## COMPLETE THE FOLLOWING
1. According to the article about Williamson's lecture, in what year did he earn his law degree from Tulane University?
2. Repeat the article about Williamson's lecture word for word from "He slightly compared" up to and including "make a difference.".

## SELECTED PASSAGE

--- START ---

U.S. Ambassador John Clint Williamson visits students in the first talk of a series titled “America in the Age of Trump: A Foreign Policy and National Security Perspective.” – Photo by Jonathan Shaul

Tiffany Wilkins
Staff Reporter | tmw048@latech.edu

 

Louisiana Tech’s alumni John Clint Williamson held a lecture April 4 in Wyly Auditorium to express his point of view on the nation’s new president and the new administration.

 

U.S. Ambassador Williamson, a Ruston native, received his bachelor’s degree in political science from Tech in 1983 and his law degree at Tulane University in 1986. He was the College of Liberal Arts’s 2010 Alumnus of the Year.

 

Jeremy Mhire, an associate professor of political science at Tech said, “He (Williamson) frequently visits Tech to speak to students on how he made it to where he is despite what he has gone through.”

 

Mhire has known Williamson for seven years and felt it necessary for Williamson to come and start off the series the history department has planned for the remainder of the quarter.

 

The title of the first series is called “America in the Age of Trump: A Foreign Policy and National Security Perspective,” which emphasized what President Donald Trump has put in place for our nation’s safety.

 

The beginning of the title will stand, however, the subtitle will change throughout the quarter as the school year comes to an end.

 

Because Williamson is currently a Distinguished Professor of Practice at Arizona State University and Senior Director for Law and National Security at the McCain Institute for International Leadership, Mhire saw it fit for him to initiate the series.

 

Mhire feels that with Williamson’s background and his dedication toward working in the field he is in, he is certain that Williamson will reach those who are anticipating their future career choice with a political science or history degree.

 

“We would like to expect a greater turnout than the ‘Starving the Beast’ film to give the students a chance to voice their opinions and concerns about the recent turn of the foreign policy,” Mhire said.

 

One of Williamson’s topics was the national security process that has occurred within the first 100 days of Trump’s presidency.

 

He slightly compared and contrasted the Obama administration with Trump’s administration and how both sides handled keeping America secure from foreign attacks.

 

“The Obama administration could have been more aggressive about executing their plans versus the Trump administration could lean off of aggression,” Williamson said.

 

After his lecture there was a question and answer session for students and faculty members who wanted to gain a better understanding for themselves.

 

Some students were more curious about how someone like them could achieve their main goal of working in Washington, D.C., to make a difference.

 

Others, including those who were not affiliated with political science, asked questions to see if there could be a better solution to how foreign affairs are being handled by the current administration, such as the Israel-Palestine issue.

 

The history department will continue with the annual International Affairs Speakers Series by holding another lecture April 21.

--- END ---

## EXCERPTED RECORDS
--- START ---

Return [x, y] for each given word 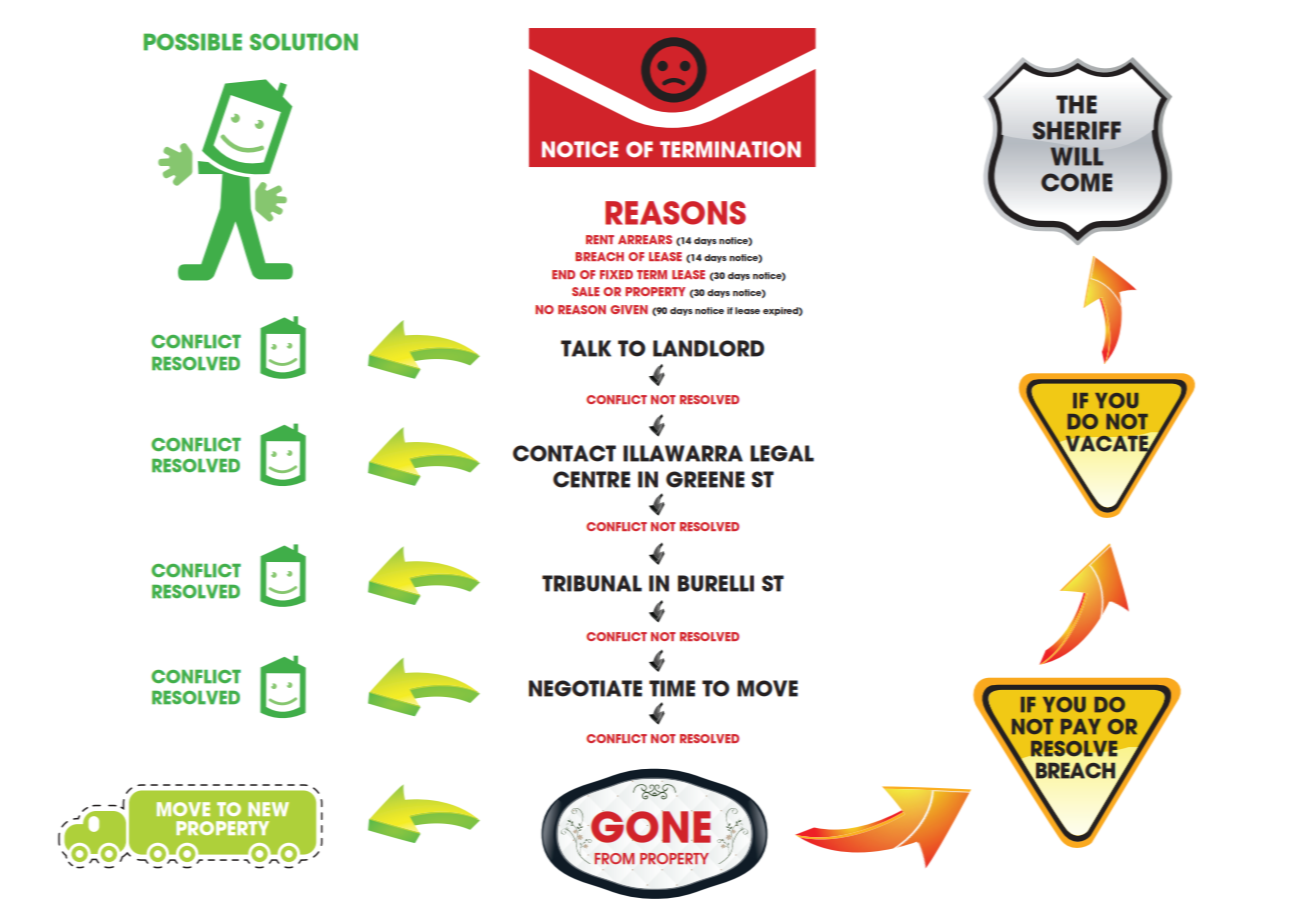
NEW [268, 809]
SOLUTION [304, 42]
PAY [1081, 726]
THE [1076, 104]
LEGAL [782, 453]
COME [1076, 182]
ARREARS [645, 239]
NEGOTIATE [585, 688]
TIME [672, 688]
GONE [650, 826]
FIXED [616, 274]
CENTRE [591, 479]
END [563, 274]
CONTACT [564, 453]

--- END ---
--- START ---

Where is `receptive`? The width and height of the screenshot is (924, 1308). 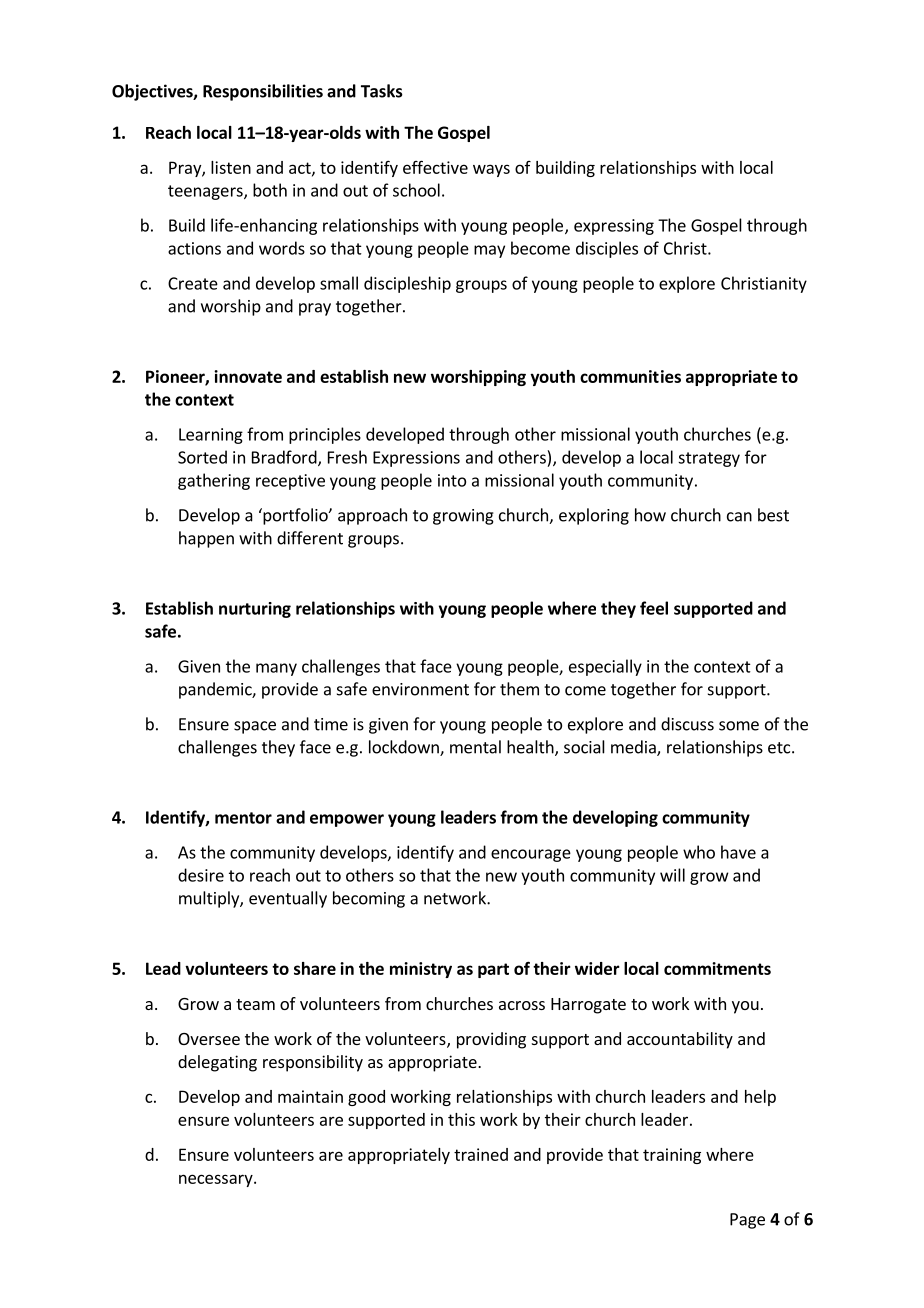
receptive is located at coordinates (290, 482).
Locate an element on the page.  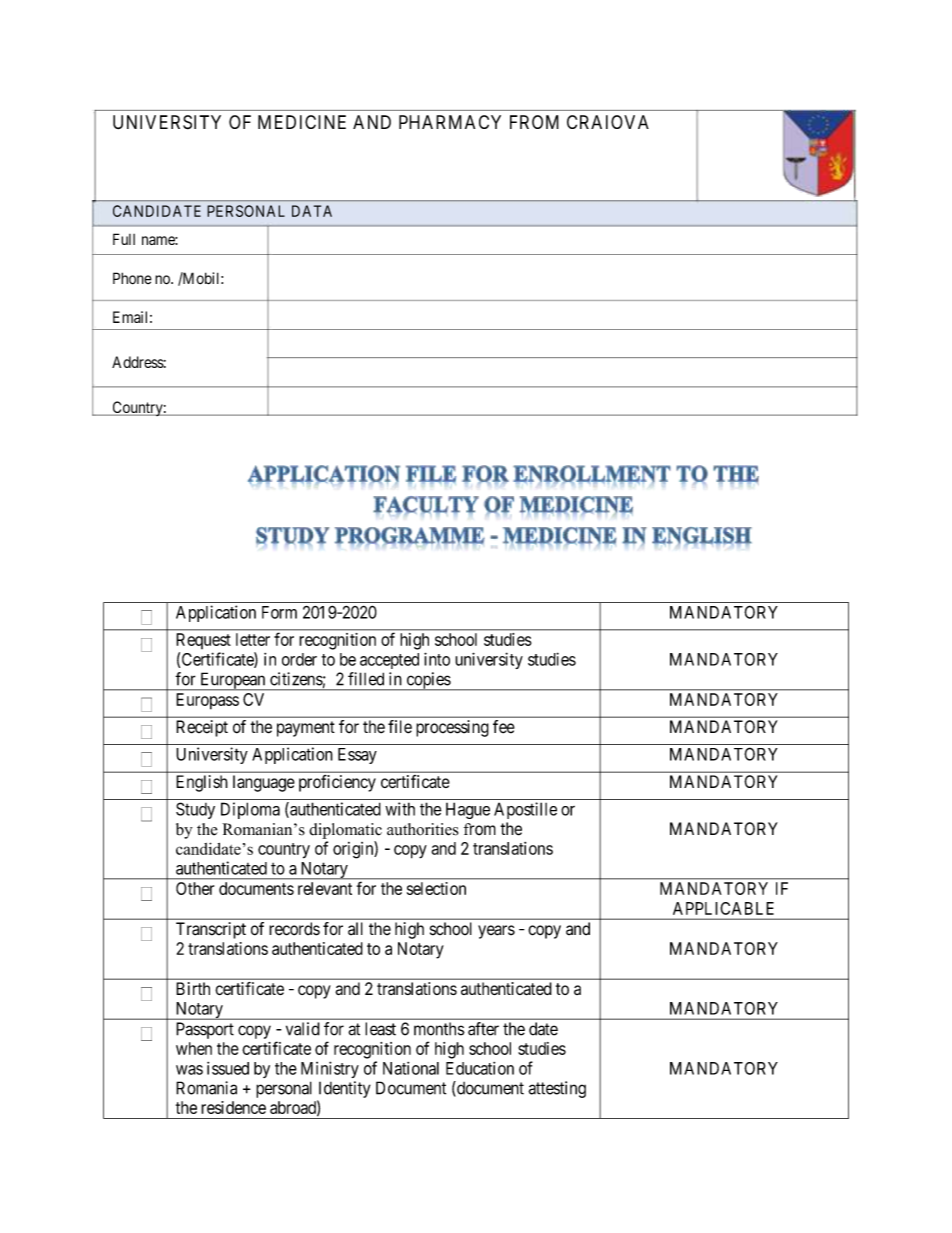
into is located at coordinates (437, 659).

--- END ---
--- START ---

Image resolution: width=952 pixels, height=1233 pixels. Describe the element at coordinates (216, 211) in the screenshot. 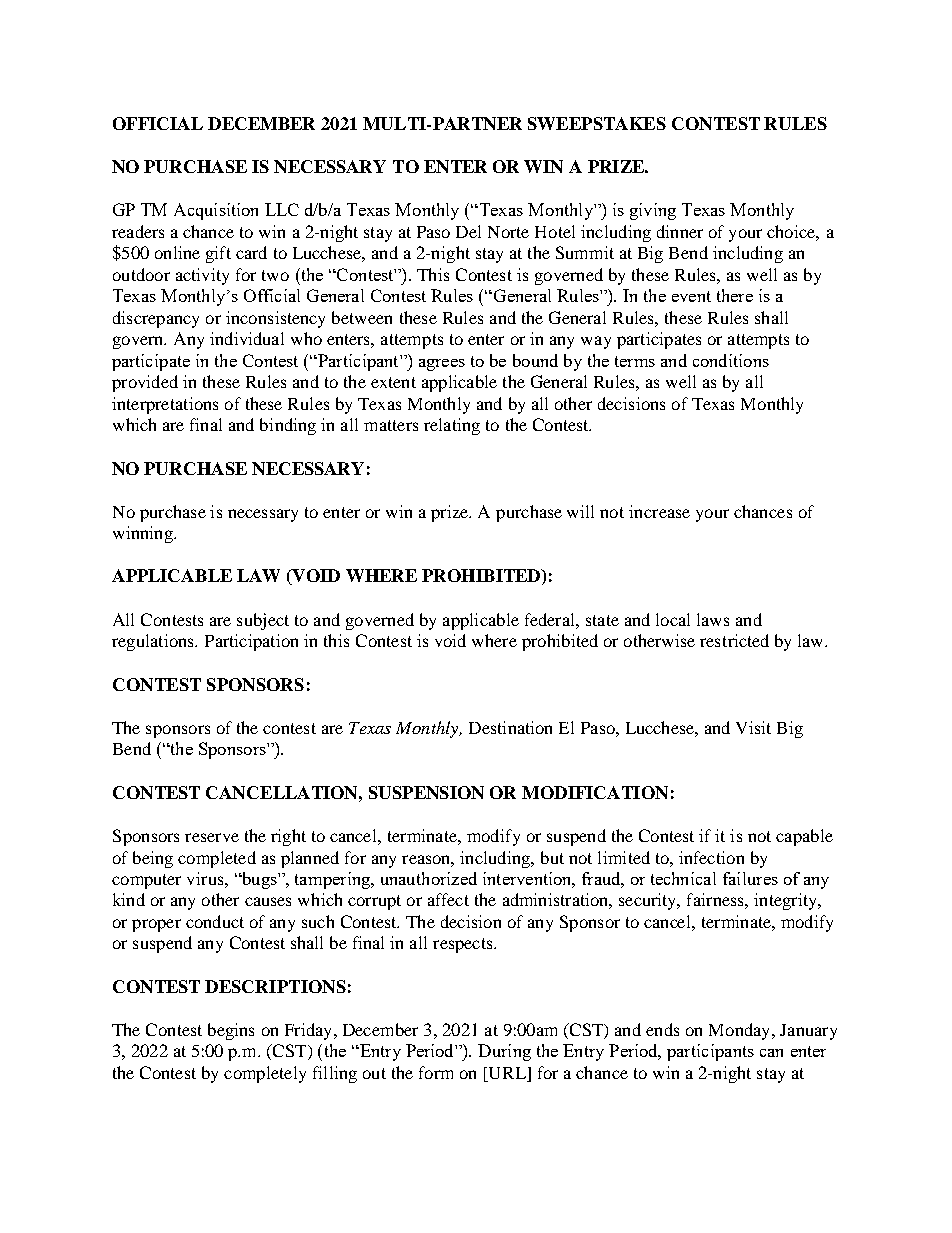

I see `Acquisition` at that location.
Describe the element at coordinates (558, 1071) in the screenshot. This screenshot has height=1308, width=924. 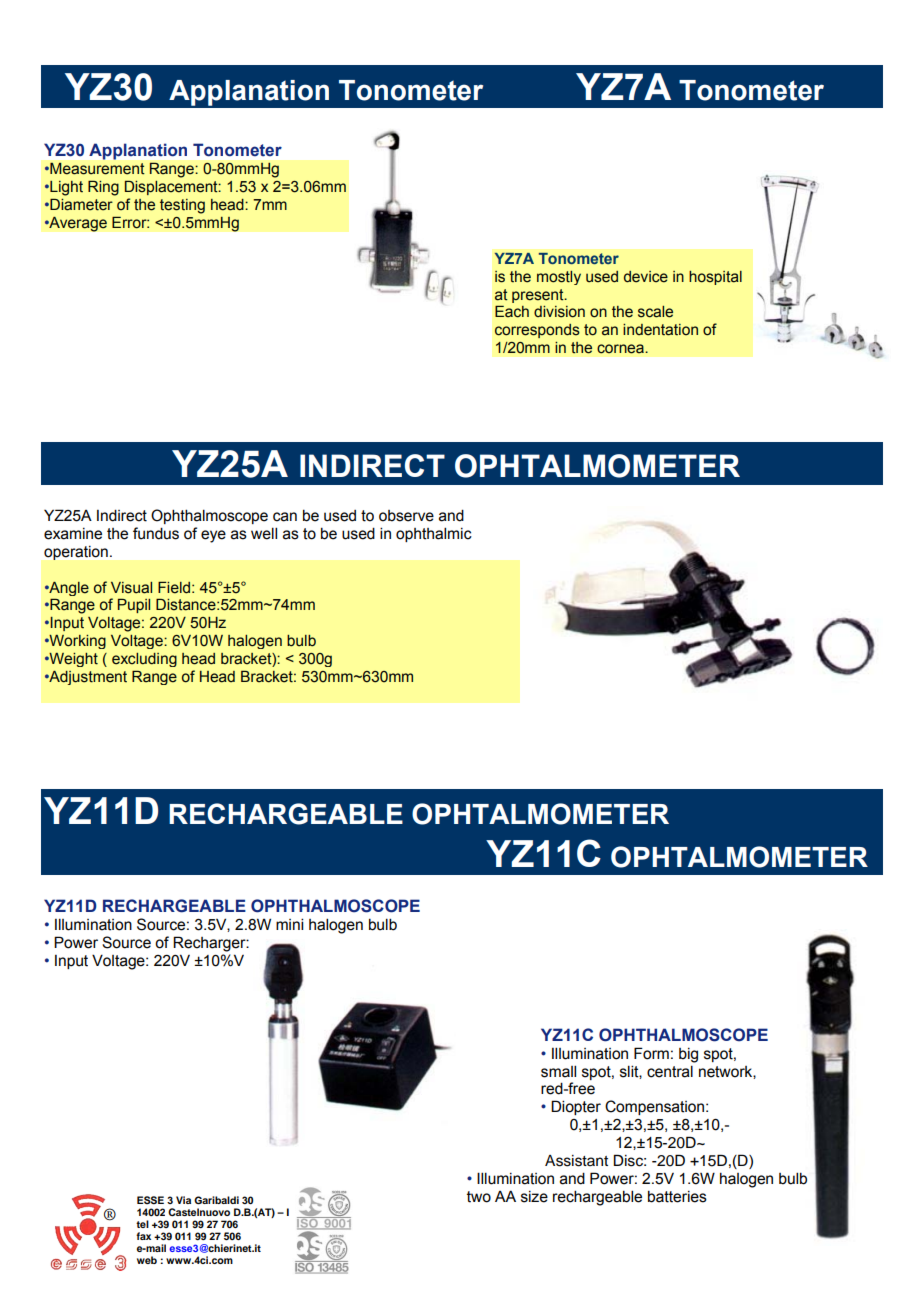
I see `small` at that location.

--- END ---

## ANSWERS BELOW
1. 1986

2.
He slightly compared and contrasted the Obama administration with Trump’s administration and how both sides handled keeping America secure from foreign attacks.

 

“The Obama administration could have been more aggressive about executing their plans versus the Trump administration could lean off of aggression,” Williamson said.

 

After his lecture there was a question and answer session for students and faculty members who wanted to gain a better understanding for themselves.

 

Some students were more curious about how someone like them could achieve their main goal of working in Washington, D.C., to make a difference.